United States Court of Appeals, Seventh Circuit
Mar 31, 1983
703 F.2d 1030 (7th Cir. 1983)

Summary

holding that when the IRS applies a payment without the consent or direction of the taxpayer, it may allocate those payments as it chooses

Summary of this case from Freeman v. United States

Opinion

No. 82-1882.

Argued December 6, 1982.

Decided March 31, 1983.

William A. Whitledge, Dept. of Justice, Tax Div., Washington, D.C., for defendant-appellant.

Paul Horowitz, Chicago, Ill., for plaintiff-appellee.

Appeal from the United States District Court for the Northern District of Illinois.

Before CUMMINGS, Chief Judge, PELL, Circuit Judge, and HOFFMAN, Senior District Judge.

Walter E. Hoffman, Senior District Judge for the United States District Court for the Eastern District of Virginia, sitting by designation.


The United States appeals from a decision of the district court awarding appellee Fredric C. Muntwyler (taxpayer) a refund of $1288.30 plus interest for over payment of taxes.

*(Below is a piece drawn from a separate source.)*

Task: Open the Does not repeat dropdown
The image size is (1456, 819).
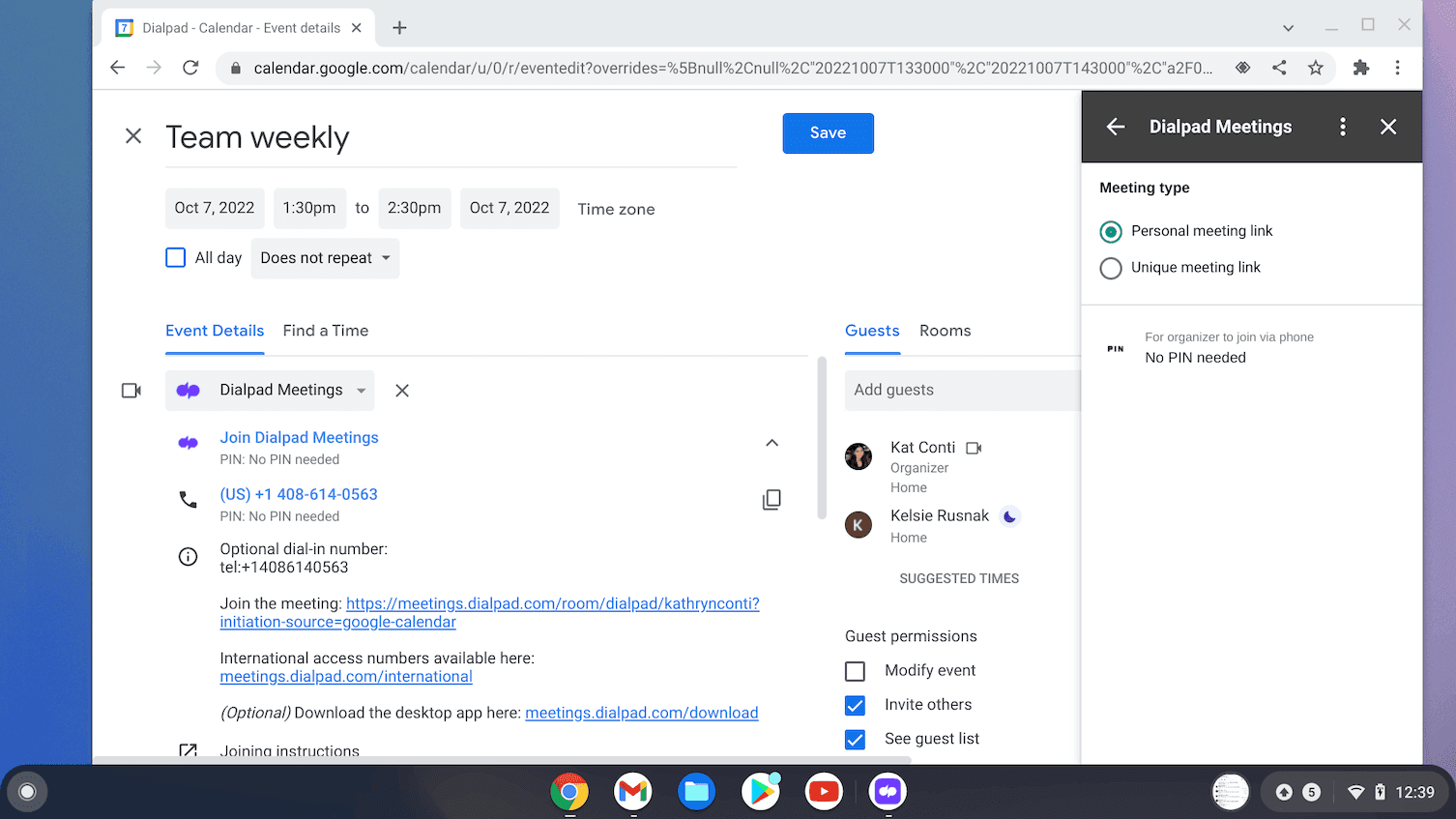Action: 325,258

The court ruled that the assignee of the assets of the taxpayer's corporation was entitled to direct that the tax payments he made to the Internal Revenue Service (IRS) be applied to trust fund tax liabilities because the payments were voluntary. The Government contends that the payments were involuntary and thus that the IRS was not bound by the assignee's directions and could apply the payments to non-trust fund tax liabilities.

I. FACTS

Fredric C. Muntwyler was the president, treasurer, director, and majority shareholder of Air Mid-America Airlines for the period relevant to this case. Air Mid-America was an Illinois corporation formed in 1968. Beginning in late 1972, the company suffered financial losses and ceased doing business in May 1973. Because of these problems, the company failed to pay certain employees' withholding taxes (trust fund taxes) and excise taxes (non-trust fund taxes).

On June 13, 1973, the company assigned all of its assets to Bernard C. Chaitman, who served as a trustee for the benefit of Air Mid-America's creditors. Chaitman was authorized to collect debts payable to the company, sell the company's interests in the assigned assets, and pay the claims of the company's creditors.

In August 1973, the IRS filed a claim with Chaitman for unpaid corporate taxes totaling $32,242.47, representing both trust fund and non-trust fund liabilities. On August 25, 1973, Chaitman presented three checks to the IRS, totalling $12,132.93, all of which directed that they be applied to the trust fund portion of the tax liabilities. The Service accepted the checks but refused to honor the directions for application of the money to the trust fund liability; instead, it allocated the entire amount to the non-trust fund liability.

On November 3, 1976, the IRS assessed the taxpayer $18,633.21 in trust fund taxes and, on November 15, $1,030.02 in non-trust fund taxes. On April 15, 1977, the IRS credited the taxpayer's $13,526 unrelated 1976 overpayment to the withholding liabilities. On May 5, 1977, the taxpayer paid $1288.30 toward the tax liabilities, and then filed a claim for a refund. On June 6, 1980, after the IRS rejected his claim for refund of the $1288.30, the taxpayer brought this action for refund in the United States District Court for the Northern District of Illinois. On December 22, 1980, the taxpayer filed a second claim for refund with the IRS, seeking to collect the $13,526 credited from his 1976 overpayment. The IRS rejected the claim and the taxpayer amended his complaint to include a claim for a refund of this money.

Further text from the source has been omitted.